PRELIMINARY STATEMENT
Petitioners ask this Court to undertake one of the most dramatic, disruptive
invocations of judicial power in the history of the Republic. No court has ever issued
an order nullifying a governor’s certification of presidential election results. And for
good reason: “Once the door is opened to judicial invalidation of presidential election
results, it will be awfully hard to close that door again. . . . The loss of public trust in
our constitutional order resulting from the exercise of this kind of judicial power
would be incalculable.” Order, Wis. Voters All. v. Wis. Elections Comm’n, No.
2020AP1930-OA, at 3 (Wis. Dec. 4, 2020) (Hagedorn, J., concurring).
In seeking such unprecedented relief, Petitioners might be expected to present
claims of the utmost constitutional gravity.

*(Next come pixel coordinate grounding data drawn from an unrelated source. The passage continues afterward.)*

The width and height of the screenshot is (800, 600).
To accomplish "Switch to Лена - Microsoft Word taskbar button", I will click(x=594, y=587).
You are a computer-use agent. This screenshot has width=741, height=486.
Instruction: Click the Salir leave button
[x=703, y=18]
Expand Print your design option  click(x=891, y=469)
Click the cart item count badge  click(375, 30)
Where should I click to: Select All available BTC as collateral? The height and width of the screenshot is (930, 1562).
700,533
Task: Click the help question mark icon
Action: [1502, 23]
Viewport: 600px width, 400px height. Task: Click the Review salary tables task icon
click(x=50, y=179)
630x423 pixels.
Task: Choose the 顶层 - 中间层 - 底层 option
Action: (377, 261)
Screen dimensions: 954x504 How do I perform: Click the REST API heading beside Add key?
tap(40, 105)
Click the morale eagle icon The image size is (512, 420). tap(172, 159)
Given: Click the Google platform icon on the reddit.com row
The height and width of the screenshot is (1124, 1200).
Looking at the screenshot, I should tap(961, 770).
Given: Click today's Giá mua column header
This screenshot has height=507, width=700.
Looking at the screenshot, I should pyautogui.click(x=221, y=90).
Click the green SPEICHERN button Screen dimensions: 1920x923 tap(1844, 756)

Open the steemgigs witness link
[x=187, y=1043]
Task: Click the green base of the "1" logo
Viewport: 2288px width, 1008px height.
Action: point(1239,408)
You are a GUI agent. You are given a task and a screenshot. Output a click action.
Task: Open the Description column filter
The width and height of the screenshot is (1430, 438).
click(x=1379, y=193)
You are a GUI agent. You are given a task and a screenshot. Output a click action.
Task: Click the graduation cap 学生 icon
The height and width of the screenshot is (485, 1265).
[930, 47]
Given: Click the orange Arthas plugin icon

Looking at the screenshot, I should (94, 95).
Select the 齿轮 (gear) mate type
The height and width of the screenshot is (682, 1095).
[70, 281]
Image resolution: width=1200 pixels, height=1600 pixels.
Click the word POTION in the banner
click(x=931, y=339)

Instead, the pair of claims they advance
are fundamentally frivolous. Neither claim was pressed or passed upon below.
Neither claim implicates a circuit split. Both claims are mired in procedural and
jurisdictional defects that preclude this Court’s review. The first question—which
seeks to raise Elections and Electors Clause challenges to Act 77—is not actually
presented by this case. And the second question—which argues that the Pennsylvania
Supreme Court violated the First and Fourteenth Amendments in its application of
laches—asks this Court to constitutionalize huge swaths of state procedural law
without any credible basis in constitutional principles or this Court’s precedents.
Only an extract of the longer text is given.